++++ RECORDED DATA

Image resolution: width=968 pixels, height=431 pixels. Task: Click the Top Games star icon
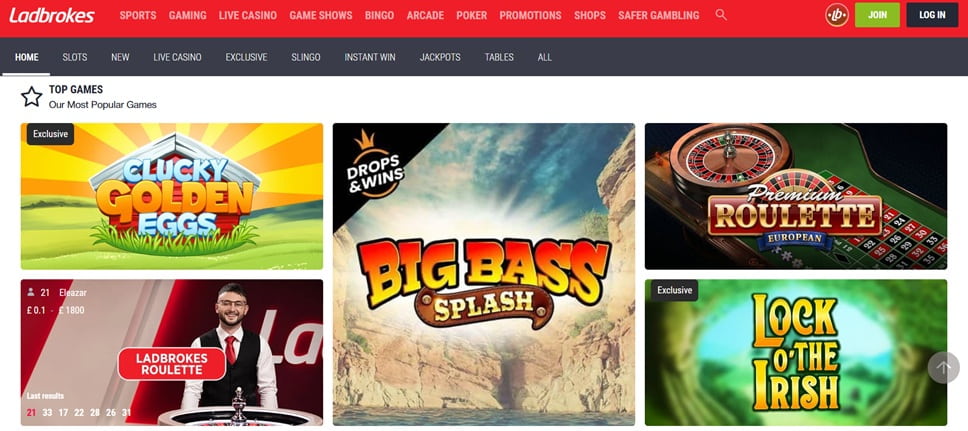31,96
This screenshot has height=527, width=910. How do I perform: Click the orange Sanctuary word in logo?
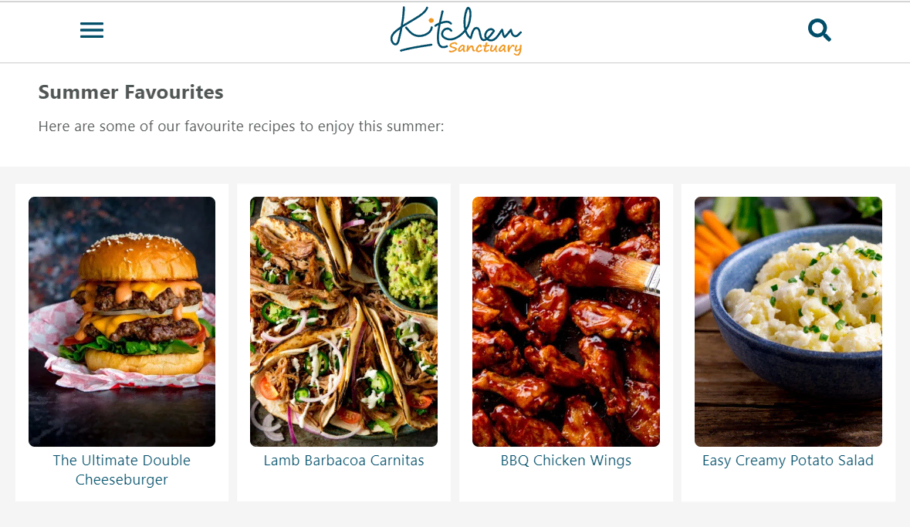(485, 48)
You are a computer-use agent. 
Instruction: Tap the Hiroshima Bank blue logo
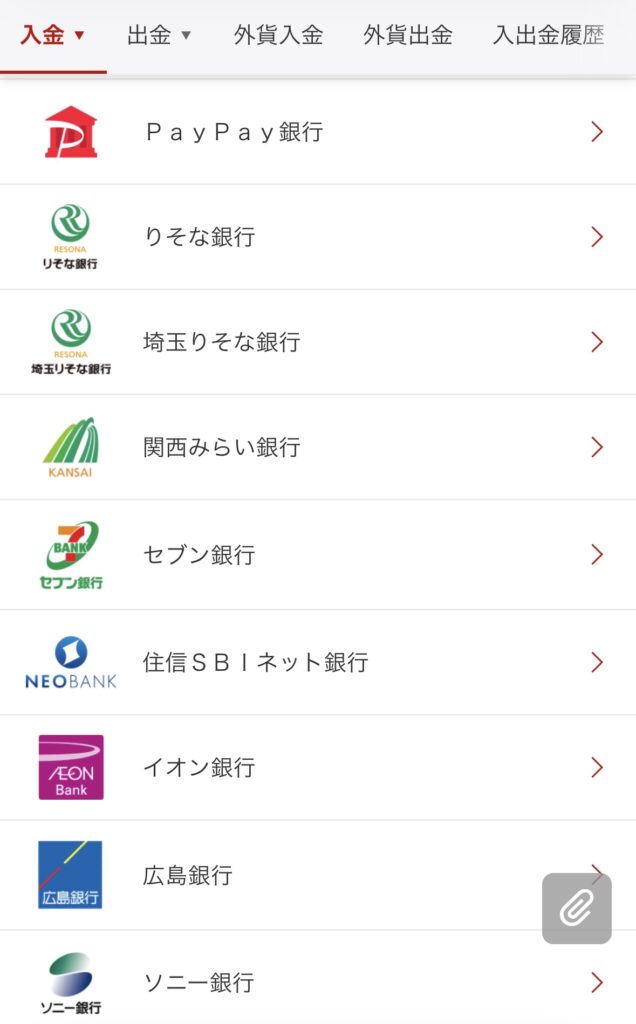click(x=71, y=874)
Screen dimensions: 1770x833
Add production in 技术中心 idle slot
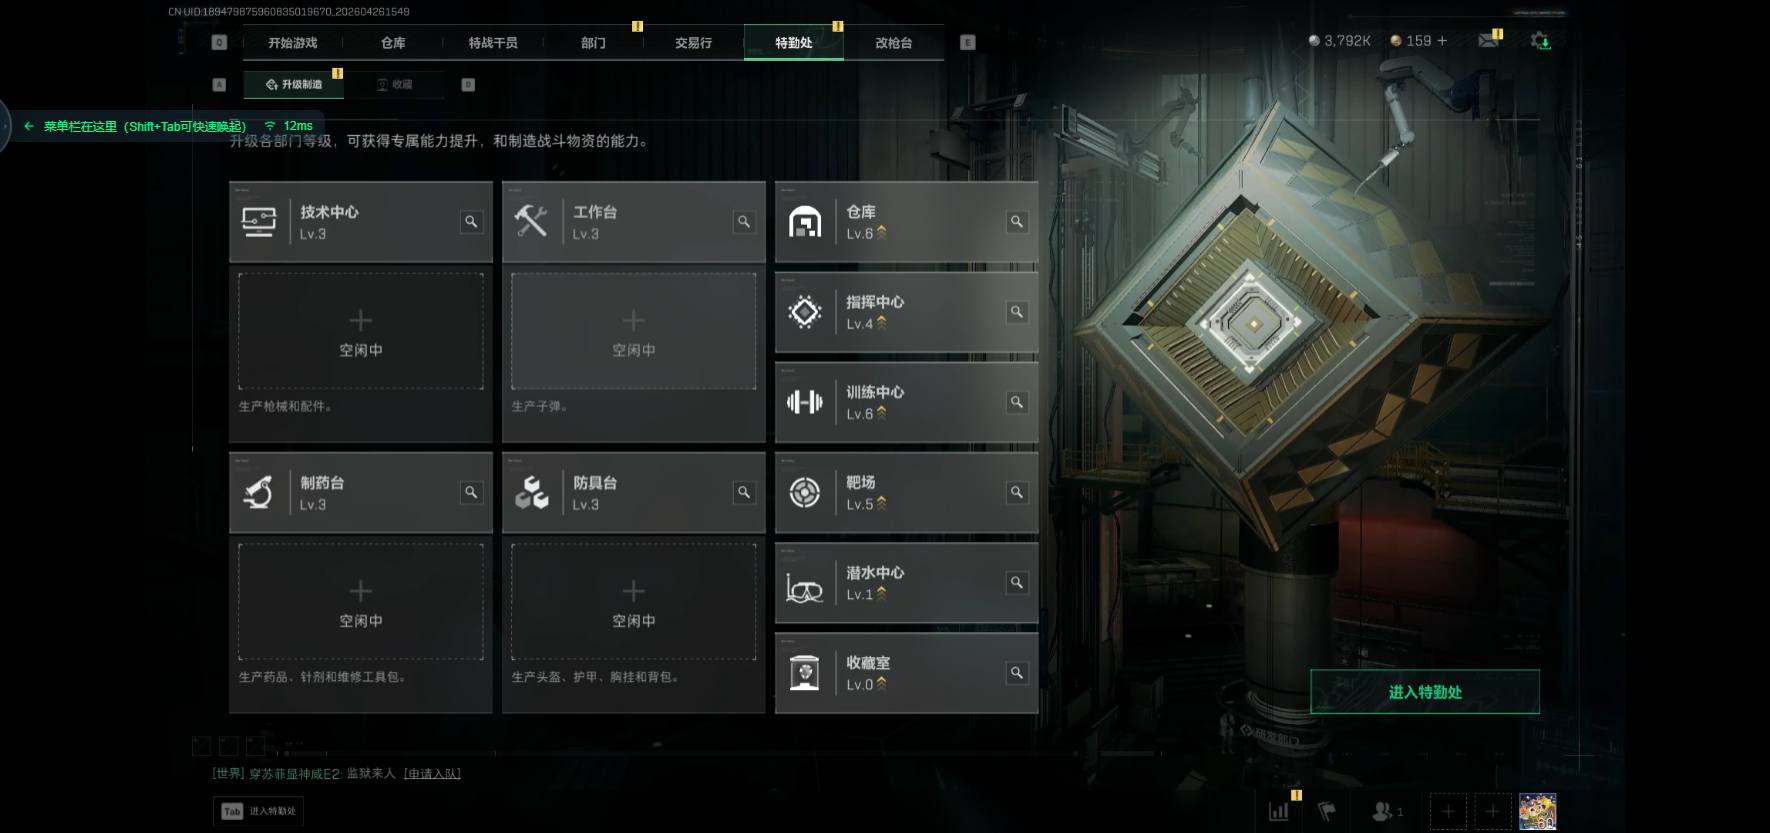point(361,332)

++++++++

__TASK STATEMENT__
Can you render the text lines of all the rows above as a numbered list, skipping any blank lines and leaving out the pictures?

__SOLUTION TO THIS PROBLEM__
1. Image resolution: width=968 pixels, height=431 pixels. Task: Click the Top Games star icon
2. 31,96
3. This screenshot has height=527, width=910. How do I perform: Click the orange Sanctuary word in logo?
4. (485, 48)
5. You are a computer-use agent. 
6. Instruction: Tap the Hiroshima Bank blue logo
7. click(x=71, y=874)
8. Screen dimensions: 1770x833
9. Add production in 技术中心 idle slot
10. point(361,332)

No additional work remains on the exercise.